I don’t tell them anything about me. People will ask me why, and I want to tell them that it’s because they’re strangers to me, but people don’t understand that. I know they won’t understand because I can barely comprehend our relationship. So, instead, what I tell most people is, “we just don’t get along.”
A lot of my peers have bluntly told me that maybe I should try harder to talk to them. That’s a thought that has crossed my mind for years—maybe I’m not trying hard enough? It wasn’t until I started attending UCLA that I really noticed something was off about how I felt around my family. I realized that when I came here, I didn’t have much of a desire to go back. There were certain things I missed, of course, but the thought of going back into that house and staying there for longer than a week made me uneasy. I wasn’t comfortable there, I’m still not.
Somehow, without a whole lot of words, they’ve found a way to make me afraid of them.
Not particularly afraid of them, I guess, but more so afraid of disappointing them. I’m sure many children of immigrants from another country, especially the ones that came here without much of a choice, can empathize with the immense pressure that is put on you to be successful and fulfill the “American dream,” whatever the hell that even means these days. It’s hard to turn away from that. How do you turn away from people that gave up their whole lives for you? And it’s not that I don’t appreciate all they’ve done, but there are times that I feel like what they expect from me is far from the realm of possibility. How do you repay the people that gave up so much for you? It makes them intimidating to me, in a way. It makes me not want to confide in them—with anything.
This makes the holidays a little difficult for me. Everything about the holidays is so centered around family, especially here in this college environment where everyone can’t stop talking about how they can’t wait to spend time with their families and all the plans they have with them. For me, when I picture going home to my family, all I can see in my head is me eating dinner alone in my room, or going to a family party where all I do is sit alone at the table while I watch everyone else mingle and have a good time with each other.

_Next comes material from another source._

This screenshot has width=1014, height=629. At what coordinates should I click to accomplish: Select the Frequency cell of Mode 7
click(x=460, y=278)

I’m always conflicted when this time of the year comes up. On the one hand, I want to go back home to see all my friends and go to all my favorite places to eat, but on the other hand, I’m nervous about returning to the silence.
Who knew silence could be so suffocating?

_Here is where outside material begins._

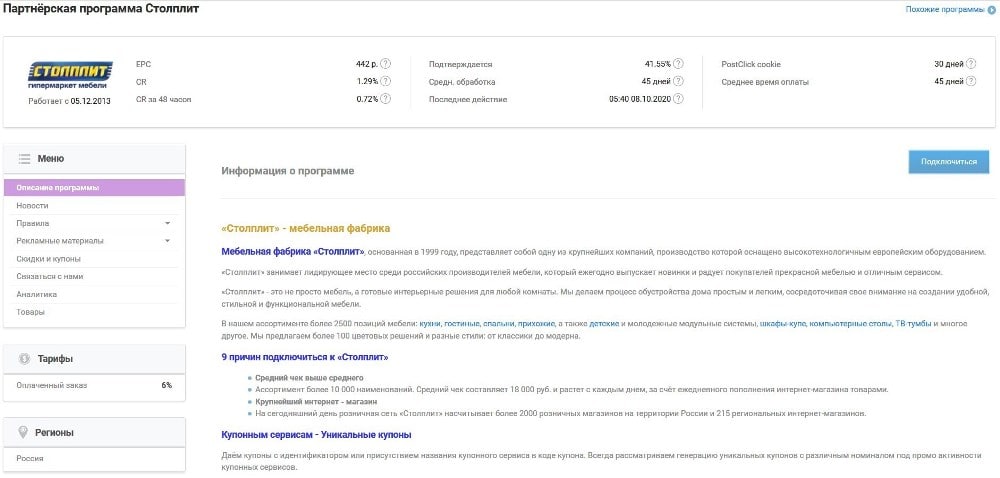
Task: Follow the кухни link in description
Action: pos(430,324)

For a lot of people, going back is a sense of relief. For me, going back home means bottling up everything about me again, it means going back to where I feel uncomfortable about being myself. Home is not somewhere I consider to be a safe space anymore, and as a queer woman of color, I don’t have very many of those. For me, I don’t get to go back to somewhere I can be myself. I’ve felt more like myself here at UCLA than I ever have when I lived with my family.
So when the holidays come around, I’d rather not deal with the stress, the burden, of keeping secrets and tip-toeing around my family.
So when people ask me if I’m excited to go home, all I can ever say is, “yeah, I can’t wait!”